### Work request
Take each line from the material below that includes the string "agent" and copy it.

### Material for this exercise
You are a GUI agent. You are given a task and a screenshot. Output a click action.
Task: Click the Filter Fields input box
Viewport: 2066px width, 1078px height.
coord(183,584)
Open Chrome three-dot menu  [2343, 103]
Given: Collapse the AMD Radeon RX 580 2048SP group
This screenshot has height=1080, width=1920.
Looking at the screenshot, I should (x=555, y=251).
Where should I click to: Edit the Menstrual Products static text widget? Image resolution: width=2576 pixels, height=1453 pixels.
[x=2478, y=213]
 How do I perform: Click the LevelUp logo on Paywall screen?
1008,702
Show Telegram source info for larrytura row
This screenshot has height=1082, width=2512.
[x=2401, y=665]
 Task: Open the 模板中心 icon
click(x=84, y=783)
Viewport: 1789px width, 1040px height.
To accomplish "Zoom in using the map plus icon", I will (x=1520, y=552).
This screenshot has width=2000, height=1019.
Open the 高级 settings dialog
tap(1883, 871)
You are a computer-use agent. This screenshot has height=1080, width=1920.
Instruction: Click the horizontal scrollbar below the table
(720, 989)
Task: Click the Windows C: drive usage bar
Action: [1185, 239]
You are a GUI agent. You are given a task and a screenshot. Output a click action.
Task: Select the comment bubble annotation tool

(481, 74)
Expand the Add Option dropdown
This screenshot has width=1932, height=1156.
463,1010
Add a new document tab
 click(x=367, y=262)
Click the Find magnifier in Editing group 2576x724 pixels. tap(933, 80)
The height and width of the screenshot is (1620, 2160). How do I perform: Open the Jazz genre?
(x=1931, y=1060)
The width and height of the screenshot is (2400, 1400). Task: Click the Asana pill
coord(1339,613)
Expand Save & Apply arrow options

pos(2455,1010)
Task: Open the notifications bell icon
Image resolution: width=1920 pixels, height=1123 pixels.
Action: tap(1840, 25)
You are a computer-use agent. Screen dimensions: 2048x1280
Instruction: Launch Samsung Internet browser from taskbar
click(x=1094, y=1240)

### Output for this exercise
You are a GUI agent. You are given a task and a screenshot. Output a click action.
You are a computer-use agent. This screenshot has height=1080, width=1920.
You are a GUI agent. You are given a task and a screenshot. Output a click action.
You are a computer-use agent. Screen dimensions: 2048x1280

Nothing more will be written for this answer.